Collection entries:

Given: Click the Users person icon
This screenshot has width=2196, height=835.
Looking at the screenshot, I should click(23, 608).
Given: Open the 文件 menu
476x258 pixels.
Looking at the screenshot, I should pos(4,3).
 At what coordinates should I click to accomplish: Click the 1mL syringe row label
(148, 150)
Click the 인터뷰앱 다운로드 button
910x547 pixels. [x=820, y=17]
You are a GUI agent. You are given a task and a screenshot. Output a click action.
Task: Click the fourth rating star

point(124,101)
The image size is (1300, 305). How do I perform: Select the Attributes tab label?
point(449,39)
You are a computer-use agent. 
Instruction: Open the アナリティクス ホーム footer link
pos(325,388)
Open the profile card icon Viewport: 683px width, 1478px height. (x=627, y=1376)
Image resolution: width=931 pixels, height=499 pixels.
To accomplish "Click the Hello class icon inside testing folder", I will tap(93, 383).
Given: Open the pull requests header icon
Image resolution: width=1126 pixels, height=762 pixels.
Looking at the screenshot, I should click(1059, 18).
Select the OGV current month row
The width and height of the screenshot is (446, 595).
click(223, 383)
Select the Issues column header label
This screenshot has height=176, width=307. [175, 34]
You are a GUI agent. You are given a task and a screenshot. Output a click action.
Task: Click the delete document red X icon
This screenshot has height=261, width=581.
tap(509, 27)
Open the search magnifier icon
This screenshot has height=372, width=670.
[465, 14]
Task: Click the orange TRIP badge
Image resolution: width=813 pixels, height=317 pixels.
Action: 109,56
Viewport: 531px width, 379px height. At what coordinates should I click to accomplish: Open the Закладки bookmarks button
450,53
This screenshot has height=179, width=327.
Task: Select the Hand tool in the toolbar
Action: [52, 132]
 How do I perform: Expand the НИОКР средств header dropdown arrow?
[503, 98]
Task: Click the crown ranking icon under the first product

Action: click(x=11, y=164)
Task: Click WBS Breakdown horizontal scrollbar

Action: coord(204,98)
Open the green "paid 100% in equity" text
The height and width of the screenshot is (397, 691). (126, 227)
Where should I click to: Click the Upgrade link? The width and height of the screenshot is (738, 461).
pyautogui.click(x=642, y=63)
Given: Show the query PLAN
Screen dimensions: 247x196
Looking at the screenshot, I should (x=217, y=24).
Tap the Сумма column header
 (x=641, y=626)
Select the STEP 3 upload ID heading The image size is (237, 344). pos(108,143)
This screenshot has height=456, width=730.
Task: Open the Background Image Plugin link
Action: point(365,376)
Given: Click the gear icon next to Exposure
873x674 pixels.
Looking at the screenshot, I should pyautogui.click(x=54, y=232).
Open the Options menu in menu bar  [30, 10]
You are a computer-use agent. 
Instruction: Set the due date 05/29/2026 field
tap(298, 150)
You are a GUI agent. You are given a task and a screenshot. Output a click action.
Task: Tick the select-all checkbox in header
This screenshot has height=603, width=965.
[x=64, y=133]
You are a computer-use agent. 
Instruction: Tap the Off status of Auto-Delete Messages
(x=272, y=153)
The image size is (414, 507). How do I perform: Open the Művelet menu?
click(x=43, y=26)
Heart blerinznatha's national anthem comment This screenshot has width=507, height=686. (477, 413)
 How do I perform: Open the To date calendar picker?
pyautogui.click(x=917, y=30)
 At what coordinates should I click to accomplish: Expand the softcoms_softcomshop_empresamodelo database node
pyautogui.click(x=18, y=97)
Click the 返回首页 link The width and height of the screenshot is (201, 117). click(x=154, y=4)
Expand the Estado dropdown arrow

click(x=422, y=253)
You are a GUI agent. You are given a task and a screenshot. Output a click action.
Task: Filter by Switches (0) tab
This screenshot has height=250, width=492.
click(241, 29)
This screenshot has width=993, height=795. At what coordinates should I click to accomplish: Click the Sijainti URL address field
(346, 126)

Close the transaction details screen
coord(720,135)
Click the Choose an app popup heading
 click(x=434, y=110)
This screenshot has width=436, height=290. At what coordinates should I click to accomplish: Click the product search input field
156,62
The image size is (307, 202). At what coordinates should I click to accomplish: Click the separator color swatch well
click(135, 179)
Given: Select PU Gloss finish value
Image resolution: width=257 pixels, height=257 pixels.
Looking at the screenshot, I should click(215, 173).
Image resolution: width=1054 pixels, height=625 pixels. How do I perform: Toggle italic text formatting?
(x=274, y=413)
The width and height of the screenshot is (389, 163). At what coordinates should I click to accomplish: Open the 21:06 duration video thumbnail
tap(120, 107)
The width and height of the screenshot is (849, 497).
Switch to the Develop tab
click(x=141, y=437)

What you have to do: An exact, complete copy of the records is the expected answer.

Solution to this task:
Given: Click the Users person icon
This screenshot has width=2196, height=835.
Looking at the screenshot, I should click(23, 608).
Given: Open the 文件 menu
476x258 pixels.
Looking at the screenshot, I should pos(4,3).
 At what coordinates should I click to accomplish: Click the 1mL syringe row label
(148, 150)
Click the 인터뷰앱 다운로드 button
910x547 pixels. [x=820, y=17]
You are a GUI agent. You are given a task and a screenshot. Output a click action.
Task: Click the fourth rating star

point(124,101)
The image size is (1300, 305). How do I perform: Select the Attributes tab label?
point(449,39)
You are a computer-use agent. 
Instruction: Open the アナリティクス ホーム footer link
pos(325,388)
Open the profile card icon Viewport: 683px width, 1478px height. (x=627, y=1376)
Image resolution: width=931 pixels, height=499 pixels.
To accomplish "Click the Hello class icon inside testing folder", I will tap(93, 383).
Given: Open the pull requests header icon
Image resolution: width=1126 pixels, height=762 pixels.
Looking at the screenshot, I should click(1059, 18).
Select the OGV current month row
The width and height of the screenshot is (446, 595).
click(223, 383)
Select the Issues column header label
This screenshot has height=176, width=307. [175, 34]
You are a GUI agent. You are given a task and a screenshot. Output a click action.
Task: Click the delete document red X icon
This screenshot has height=261, width=581.
tap(509, 27)
Open the search magnifier icon
This screenshot has height=372, width=670.
[465, 14]
Task: Click the orange TRIP badge
Image resolution: width=813 pixels, height=317 pixels.
Action: 109,56
Viewport: 531px width, 379px height. At what coordinates should I click to accomplish: Open the Закладки bookmarks button
450,53
This screenshot has height=179, width=327.
Task: Select the Hand tool in the toolbar
Action: [52, 132]
 How do I perform: Expand the НИОКР средств header dropdown arrow?
[503, 98]
Task: Click the crown ranking icon under the first product

Action: click(x=11, y=164)
Task: Click WBS Breakdown horizontal scrollbar

Action: coord(204,98)
Open the green "paid 100% in equity" text
The height and width of the screenshot is (397, 691). (126, 227)
Where should I click to: Click the Upgrade link? The width and height of the screenshot is (738, 461).
pyautogui.click(x=642, y=63)
Given: Show the query PLAN
Screen dimensions: 247x196
Looking at the screenshot, I should (x=217, y=24).
Tap the Сумма column header
 (x=641, y=626)
Select the STEP 3 upload ID heading The image size is (237, 344). pos(108,143)
This screenshot has height=456, width=730.
Task: Open the Background Image Plugin link
Action: point(365,376)
Given: Click the gear icon next to Exposure
873x674 pixels.
Looking at the screenshot, I should pyautogui.click(x=54, y=232).
Open the Options menu in menu bar  [30, 10]
You are a computer-use agent. 
Instruction: Set the due date 05/29/2026 field
tap(298, 150)
You are a GUI agent. You are given a task and a screenshot. Output a click action.
Task: Tick the select-all checkbox in header
This screenshot has height=603, width=965.
[x=64, y=133]
You are a computer-use agent. 
Instruction: Tap the Off status of Auto-Delete Messages
(x=272, y=153)
The image size is (414, 507). How do I perform: Open the Művelet menu?
click(x=43, y=26)
Heart blerinznatha's national anthem comment This screenshot has width=507, height=686. (477, 413)
 How do I perform: Open the To date calendar picker?
pyautogui.click(x=917, y=30)
 At what coordinates should I click to accomplish: Expand the softcoms_softcomshop_empresamodelo database node
pyautogui.click(x=18, y=97)
Click the 返回首页 link The width and height of the screenshot is (201, 117). click(x=154, y=4)
Expand the Estado dropdown arrow

click(x=422, y=253)
You are a GUI agent. You are given a task and a screenshot. Output a click action.
Task: Filter by Switches (0) tab
This screenshot has height=250, width=492.
click(241, 29)
This screenshot has width=993, height=795. At what coordinates should I click to accomplish: Click the Sijainti URL address field
(346, 126)

Close the transaction details screen
coord(720,135)
Click the Choose an app popup heading
 click(x=434, y=110)
This screenshot has width=436, height=290. At what coordinates should I click to accomplish: Click the product search input field
156,62
The image size is (307, 202). At what coordinates should I click to accomplish: Click the separator color swatch well
click(135, 179)
Given: Select PU Gloss finish value
Image resolution: width=257 pixels, height=257 pixels.
Looking at the screenshot, I should click(215, 173).
Image resolution: width=1054 pixels, height=625 pixels. How do I perform: Toggle italic text formatting?
(x=274, y=413)
The width and height of the screenshot is (389, 163). At what coordinates should I click to accomplish: Open the 21:06 duration video thumbnail
tap(120, 107)
The width and height of the screenshot is (849, 497).
Switch to the Develop tab
click(x=141, y=437)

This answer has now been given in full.